## [Your objective]
Using the records below, give the number of lines where the word "list" appears, with no further output.
=== Begin Enclosure ===
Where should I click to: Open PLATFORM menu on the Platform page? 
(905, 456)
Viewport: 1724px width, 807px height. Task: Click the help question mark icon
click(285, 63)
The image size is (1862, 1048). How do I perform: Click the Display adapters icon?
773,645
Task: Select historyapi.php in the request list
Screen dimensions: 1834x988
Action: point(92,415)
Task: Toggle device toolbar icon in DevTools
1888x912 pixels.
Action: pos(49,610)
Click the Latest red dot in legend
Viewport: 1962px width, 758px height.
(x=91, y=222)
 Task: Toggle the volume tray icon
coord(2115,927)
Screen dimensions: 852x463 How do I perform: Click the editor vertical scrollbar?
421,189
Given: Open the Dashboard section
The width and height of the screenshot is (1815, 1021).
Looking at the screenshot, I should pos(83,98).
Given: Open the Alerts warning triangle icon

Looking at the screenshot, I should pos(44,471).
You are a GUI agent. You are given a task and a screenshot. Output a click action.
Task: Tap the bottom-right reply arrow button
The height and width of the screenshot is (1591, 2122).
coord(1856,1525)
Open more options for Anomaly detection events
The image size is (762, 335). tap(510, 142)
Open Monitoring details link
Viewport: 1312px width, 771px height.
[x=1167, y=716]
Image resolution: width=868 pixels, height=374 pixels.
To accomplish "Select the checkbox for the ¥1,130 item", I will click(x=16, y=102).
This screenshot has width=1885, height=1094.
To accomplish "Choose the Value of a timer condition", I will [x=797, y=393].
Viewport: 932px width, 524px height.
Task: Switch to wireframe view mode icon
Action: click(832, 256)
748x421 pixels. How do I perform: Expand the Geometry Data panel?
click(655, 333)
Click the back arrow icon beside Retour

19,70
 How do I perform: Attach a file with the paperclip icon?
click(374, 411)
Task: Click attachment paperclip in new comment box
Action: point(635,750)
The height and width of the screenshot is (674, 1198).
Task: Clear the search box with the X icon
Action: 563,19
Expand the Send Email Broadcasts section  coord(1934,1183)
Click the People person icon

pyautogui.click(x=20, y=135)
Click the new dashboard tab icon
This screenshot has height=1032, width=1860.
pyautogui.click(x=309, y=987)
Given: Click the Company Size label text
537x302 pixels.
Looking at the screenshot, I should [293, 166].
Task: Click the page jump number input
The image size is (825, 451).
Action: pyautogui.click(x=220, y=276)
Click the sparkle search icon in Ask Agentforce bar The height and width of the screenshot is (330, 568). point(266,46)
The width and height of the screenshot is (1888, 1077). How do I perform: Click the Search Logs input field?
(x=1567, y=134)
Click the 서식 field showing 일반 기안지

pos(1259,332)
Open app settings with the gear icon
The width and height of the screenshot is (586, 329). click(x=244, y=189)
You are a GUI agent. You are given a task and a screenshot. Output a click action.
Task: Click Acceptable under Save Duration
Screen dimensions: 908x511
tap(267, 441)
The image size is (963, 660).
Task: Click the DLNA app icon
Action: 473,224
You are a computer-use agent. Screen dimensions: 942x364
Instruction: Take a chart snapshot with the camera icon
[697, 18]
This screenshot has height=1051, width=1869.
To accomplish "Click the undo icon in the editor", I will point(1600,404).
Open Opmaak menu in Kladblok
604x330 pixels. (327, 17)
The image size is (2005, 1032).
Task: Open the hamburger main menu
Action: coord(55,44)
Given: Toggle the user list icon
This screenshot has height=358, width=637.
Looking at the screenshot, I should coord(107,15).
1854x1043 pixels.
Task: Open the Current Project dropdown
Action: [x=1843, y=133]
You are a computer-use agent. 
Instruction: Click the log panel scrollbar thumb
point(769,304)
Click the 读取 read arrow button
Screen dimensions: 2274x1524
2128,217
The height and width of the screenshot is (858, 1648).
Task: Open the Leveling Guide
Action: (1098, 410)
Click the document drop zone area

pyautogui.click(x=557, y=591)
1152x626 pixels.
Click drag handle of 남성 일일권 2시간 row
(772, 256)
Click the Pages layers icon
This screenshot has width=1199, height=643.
=== End Enclosure ===
## [Completed task]
2